All in all, the result is a strange concoction of important themes, like acceptance and believing in one's talent, and gross allusions to masturbation or defecation. Since it's also not impressive on an artistic level, the film might have a hard time finding much of a market internationally.
Picture Tree International is handling world sales of “Snotty Boy.”
Perhaps the most traditional of the three titles we got the chance to watch, since it tells a fantastical fable in a fictional land, is Poupelle of Chimney Town, one of several Japanese features that were in competition at Annecy this year.
A cinematic reimagining of Akihiro Nishino's picture book of the same name, this quasi-steampunk adventure/buddy film represents the directorial debut of veteran cg artist Yuusuke Hirota (Shin Godzilla, Mind Game). Using mostly a non-photorealistic cg style, Poupelle showcases meticulously executed digital backgrounds that provide us with a sense of scale within this land.
Scrawny but brave Lubicchi (Mana Ashida), a boy who resembles a small vampire with prominent canine teeth and a top hat, works as a soot sweep. As we learn, the town gets its name from all the chimneys that release massive amounts of black smoke. No one here has ever seen the blue sky or the stars. Residents live in perpetual darkness under a tyrannical government.
Underneath all the conflicts lies the father-son bond between Lubicchi and his late dad Bruno (Shinosuke Tatekawa), a dreamer who wholeheartedly believed there was more.
The boy's desire for companionship manifests in his friendship with a garbage man (Masataka Kubota), quite literally a humanoid entity made up of pieces of discarded waste that becomes sentient after a rock from outer space crashes in a landfill. Lubicchi names him Poupelle Halloween. An early scene in which the new comrades embark on a dangerous rollercoaster-like ride through the bowels of Chimney Town makes for an immersive experience and sets the tone of their loving complicity.

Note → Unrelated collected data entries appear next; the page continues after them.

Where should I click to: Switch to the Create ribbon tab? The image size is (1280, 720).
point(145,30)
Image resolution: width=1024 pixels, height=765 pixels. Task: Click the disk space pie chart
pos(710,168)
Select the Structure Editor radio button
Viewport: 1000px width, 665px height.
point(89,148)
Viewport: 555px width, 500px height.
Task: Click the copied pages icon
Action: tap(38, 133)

Poignant without turning saccharine, the film handles Lubicchi's loneliness and Poupelle's innocent resolve to offer comfort with a beautiful tenderness that matches some of the dazzling moments of gorgeous visual wonder, especially in the third act. Yet the storytelling is rather convoluted. This is not solely due to the excessive repetition of certain exposition beats from multiple perspectives, but also because there's too much mythology and information that must be relayed in order for us to understand this alternative reality.
At some point, a supporting character recounts another legend that touches on the evils of capitalism and the need for a new type of currency for people to prosper. This further complicates things. In terms of narrative and world-building, the film is sometimes muddled. That said, there's plenty to be enchanted by.
“Poupelle of Chimney Town” is due to be released worldwide this year.